• _Brief_
Only the lines from the opening of the material through the one containing "This screenshot has height=427, width=463." should be reproduced, each exactly as it stands.

- - - - - - -

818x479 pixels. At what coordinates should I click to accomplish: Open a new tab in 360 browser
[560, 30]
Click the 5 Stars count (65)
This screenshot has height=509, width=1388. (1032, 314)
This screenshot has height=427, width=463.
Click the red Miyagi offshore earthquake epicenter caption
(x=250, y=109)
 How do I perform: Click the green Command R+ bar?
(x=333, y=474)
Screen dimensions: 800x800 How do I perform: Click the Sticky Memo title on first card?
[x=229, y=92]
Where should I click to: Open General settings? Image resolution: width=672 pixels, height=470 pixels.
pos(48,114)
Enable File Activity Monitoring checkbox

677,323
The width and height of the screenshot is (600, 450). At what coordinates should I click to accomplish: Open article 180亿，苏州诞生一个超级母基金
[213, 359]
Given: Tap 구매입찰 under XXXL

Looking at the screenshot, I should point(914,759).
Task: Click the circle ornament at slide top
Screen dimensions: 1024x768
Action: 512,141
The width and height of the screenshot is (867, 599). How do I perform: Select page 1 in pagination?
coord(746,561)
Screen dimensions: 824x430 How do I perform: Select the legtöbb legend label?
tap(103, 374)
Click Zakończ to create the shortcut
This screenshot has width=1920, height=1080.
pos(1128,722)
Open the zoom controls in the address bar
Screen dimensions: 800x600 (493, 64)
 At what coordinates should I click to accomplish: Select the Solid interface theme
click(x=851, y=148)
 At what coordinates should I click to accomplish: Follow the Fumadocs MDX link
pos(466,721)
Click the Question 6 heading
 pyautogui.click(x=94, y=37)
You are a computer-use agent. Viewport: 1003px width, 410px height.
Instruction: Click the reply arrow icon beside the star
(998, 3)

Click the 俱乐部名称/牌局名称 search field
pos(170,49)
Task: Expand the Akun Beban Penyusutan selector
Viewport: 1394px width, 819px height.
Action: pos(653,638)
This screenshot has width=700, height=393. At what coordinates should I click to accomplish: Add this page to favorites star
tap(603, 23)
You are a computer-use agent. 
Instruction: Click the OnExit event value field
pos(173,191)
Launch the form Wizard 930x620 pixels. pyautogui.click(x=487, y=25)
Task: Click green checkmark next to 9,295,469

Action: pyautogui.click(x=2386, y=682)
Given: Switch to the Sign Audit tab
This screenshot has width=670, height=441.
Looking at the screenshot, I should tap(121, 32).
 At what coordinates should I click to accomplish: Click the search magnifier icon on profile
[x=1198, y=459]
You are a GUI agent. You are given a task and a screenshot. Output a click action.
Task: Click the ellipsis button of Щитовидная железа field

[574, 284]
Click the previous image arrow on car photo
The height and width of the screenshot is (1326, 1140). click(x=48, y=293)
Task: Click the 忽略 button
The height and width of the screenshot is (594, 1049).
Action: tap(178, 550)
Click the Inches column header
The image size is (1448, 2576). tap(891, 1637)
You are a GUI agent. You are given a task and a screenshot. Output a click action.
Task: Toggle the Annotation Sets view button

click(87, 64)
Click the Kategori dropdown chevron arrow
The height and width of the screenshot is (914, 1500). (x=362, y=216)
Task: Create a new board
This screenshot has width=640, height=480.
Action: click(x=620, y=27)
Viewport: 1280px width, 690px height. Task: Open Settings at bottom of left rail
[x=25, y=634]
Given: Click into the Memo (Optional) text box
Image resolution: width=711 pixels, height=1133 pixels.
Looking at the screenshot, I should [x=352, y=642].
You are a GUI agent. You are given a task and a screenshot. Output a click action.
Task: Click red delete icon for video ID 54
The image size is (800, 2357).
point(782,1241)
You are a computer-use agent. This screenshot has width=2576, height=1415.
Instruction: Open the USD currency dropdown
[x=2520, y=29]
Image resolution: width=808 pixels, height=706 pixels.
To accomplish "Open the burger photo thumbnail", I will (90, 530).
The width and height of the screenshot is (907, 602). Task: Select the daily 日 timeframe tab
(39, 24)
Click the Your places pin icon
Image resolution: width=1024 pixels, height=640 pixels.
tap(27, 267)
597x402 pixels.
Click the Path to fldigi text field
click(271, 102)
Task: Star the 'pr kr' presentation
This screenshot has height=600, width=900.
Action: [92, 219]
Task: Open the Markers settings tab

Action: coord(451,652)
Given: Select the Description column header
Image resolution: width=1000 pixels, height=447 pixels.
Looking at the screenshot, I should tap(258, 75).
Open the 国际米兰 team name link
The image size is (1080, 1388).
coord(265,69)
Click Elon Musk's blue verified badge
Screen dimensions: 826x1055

- - - - - - -

• _Solution for this problem_
818x479 pixels. At what coordinates should I click to accomplish: Open a new tab in 360 browser
[560, 30]
Click the 5 Stars count (65)
This screenshot has height=509, width=1388. (1032, 314)
This screenshot has height=427, width=463.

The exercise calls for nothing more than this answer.